▶ [PAGE EXCERPT]:
Industry Leaders Adopt Stricter Standards for Foods Advertised to Kids
By RDBA Executive Director Annette Maggi, MS, RDN, LD, FAND
There are 18 companies that self-regulate foods advertised to kids age 12 and younger through participation in the Council of Better Business Bureaus’ Children’s Food and Beverage Advertising Initiative. These include Burger King, Campbell Soup, Coca-Cola, Conagra Brands, General Mills, McDonalds, Post Foods, Unilever USA and a host of other companies. Earlier this fall, the group agreed to stricter criteria on foods advertised to kids, which go into effect on January 1, 2020 to align with the implementation date of the Nutrition Facts Panel changes. The changes align with the Dietary Guidelines for Americans 2015-2020 and the updated nutrition label.
In the new standards, added sugar replaces total sugar as added sugars will be required on the Nutrition Facts Panel starting in 2020. The revised criteria for cereal, for example, decreases added sugar by 10% per ounce. Savory snacks in the new criteria are only allowed 4 grams added sugar in the new guidelines compared to the 10 grams currently allowed while sweet snacks drop from 10 to 9 grams added sugar.
Sodium guidelines are also revised in the new program criteria, with special focus on food categories the Centers for Disease Control and Prevention have identified as top sodium sources. The sodium allowed in bread advertised to kids has been decreased by 14%, for example, cheese sees a 17% reduction in allowed sodium.

▶ [REQUIREMENT 1]:
In the advertising standards article:
(a) How many companies take part in the Children's Food and Beverage Advertising Initiative?
(b) On what date do the stricter criteria take effect?
(c) By what percentage is the allowed sodium in cheese reduced?
▶ [REQUIREMENT 2]: Carry on the advertising standards article with new text that picks up after its final sentence.
The data is separate material, unrelated to the advertising standards article.

▶ [STORED DATA]:

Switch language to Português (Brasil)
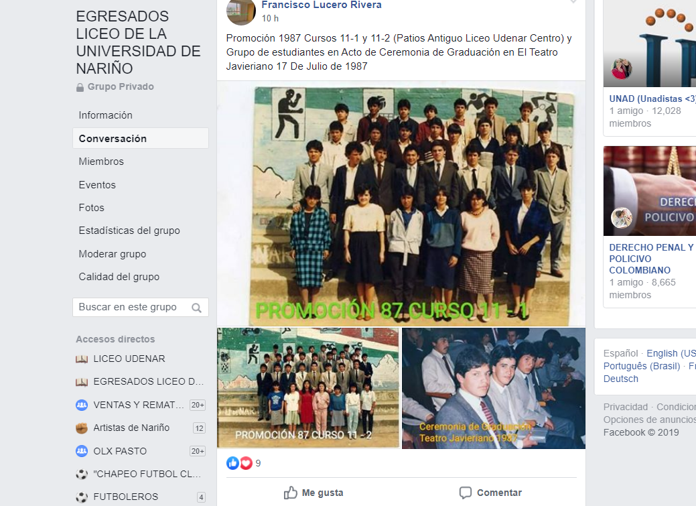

▶ [EXERCISE OUTPUT 1]:
(a) 18
(b) January 1, 2020
(c) 17%

▶ [EXERCISE OUTPUT 2]:
Because the presence of positive nutrients is just as important as the absence of negative nutrients, the standards have adopted new positions on beneficial nutrients. Currently, a product that contributes a half-serving of whole grains qualifies, but under the new criteria, a product must also list whole grain as the first ingredient and be 50% whole grains by weight.
Full details on the revised criteria are available here (https://bbbprograms.org/siteassets/documents/cfbai/cfbai-white-paper-final-pdf.pdf). Estimates suggest 40% of the products currently allowed for advertising to kids under this voluntary industry program will be disqualified with the revised criteria. Industry experts also suggest the new criteria will drive product reformulation.
Retailers that offer programming specific to kids, such as shelf tags, store tours, classes and social media messaging may want to consider using the revised criteria to evaluate products that are included in these services.